Tradition und Toleranz

Was wir bereits wissen
Die Schützen fühlen sich missverstanden, sogar in die reaktionäre Ecke gedrängt: Die Bemühungen, mit ihrem Brauchtum in das immaterielle Kulturerbe aufgenommen zu werden, haben einen heftigen Dämpfer erhalten.

Die Schützen fühlen sich missverstanden, sogar in die reaktionäre Ecke gedrängt: Die Bemühungen, mit ihrem Brauchtum in das immaterielle Kulturerbe aufgenommen zu werden, haben einen heftigen Dämpfer erhalten. Wobei die harsche Wortwahl im Schreiben der Deutschen Unesco-Kommission tatsächlich alles andere als glücklich war. Das mag auch eine spätere Entschuldigung kaum aus der Welt zu schaffen, denn hinter den gewählten Formulierungen verbirgt sich ja eine eindeutige Haltung. Und die richtet sich unmissverständlich gegen das Schützenwesen.
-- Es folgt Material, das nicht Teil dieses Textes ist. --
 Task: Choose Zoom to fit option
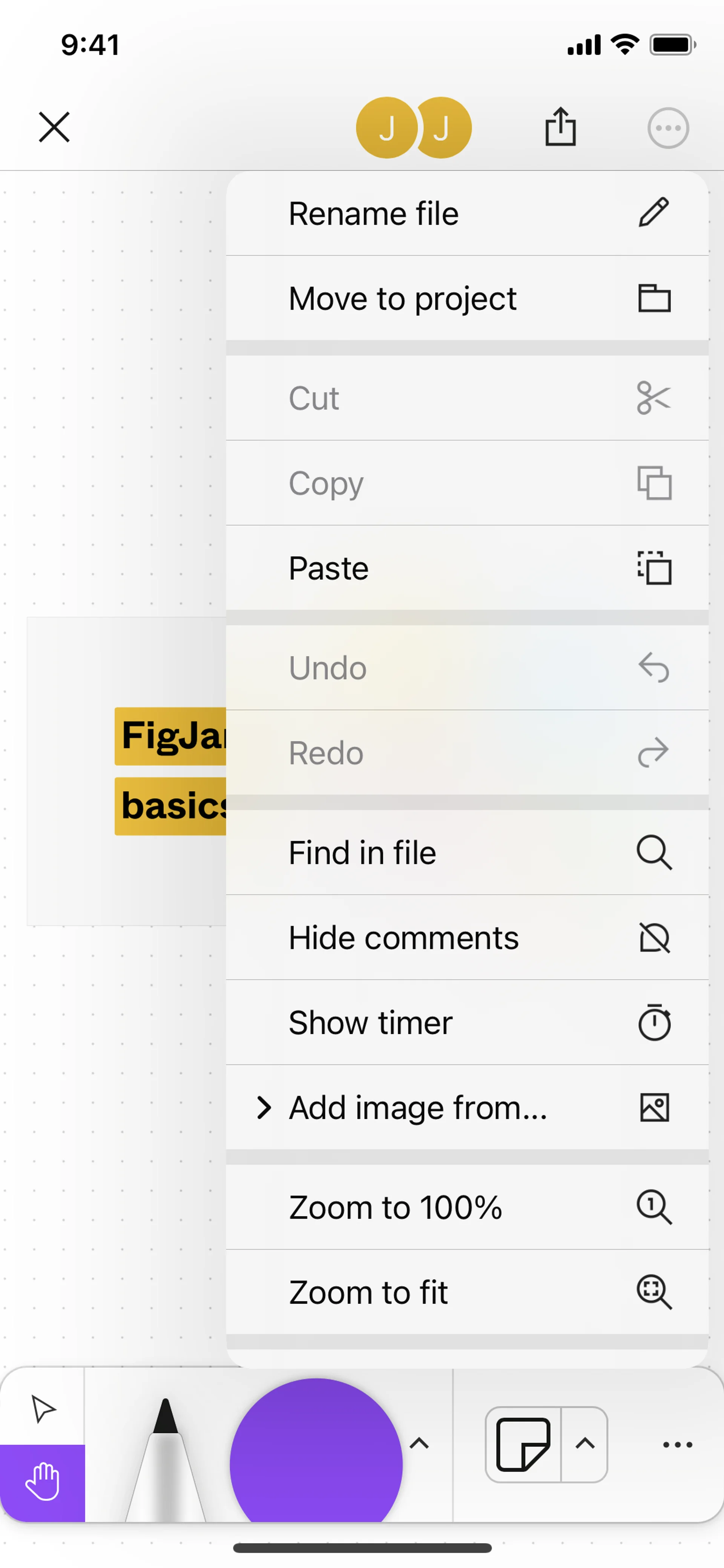(467, 1292)
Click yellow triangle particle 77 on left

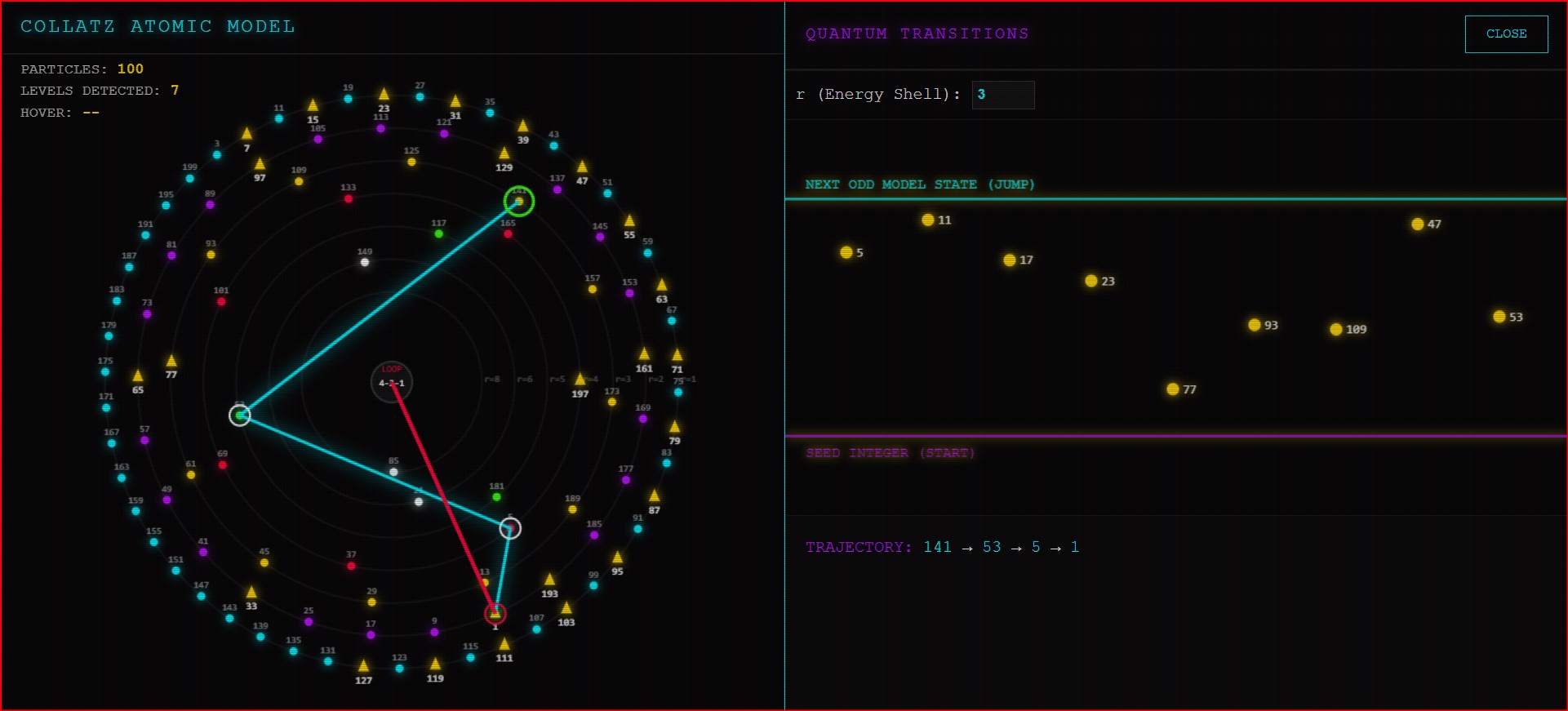[x=171, y=361]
Die aktiven Brauchtumspfleger müssen sich ihrerseits im Klaren darüber sein, dass die Causa Schützenkönig von Werl-Sönnern dem Bestreben nach internationaler Anerkennung fraglos einen Bärendienst erwiesen hat. Das offenbar vorhandene Spannungsgefüge von Tradition und Toleranz konnte offenkundig nicht nachhaltig aufgelöst werden. Der ausdrückliche Verweis auf christliche Wertewurzeln als Ausschlusskriterium gegenüber Andersgläubigen war und ist wenig hilfreich.

Bislang hat das Schützenwesen auch ohne Unesco-Lorbeer gut und lebendig existieren können. Dass dies 800 Jahre funktioniert hat, ist indes kein Beweis, dass sich nicht doch etwas ändern könnte. Und im Hinblick auf Unesco-Anerkennung eben auch ändern muss.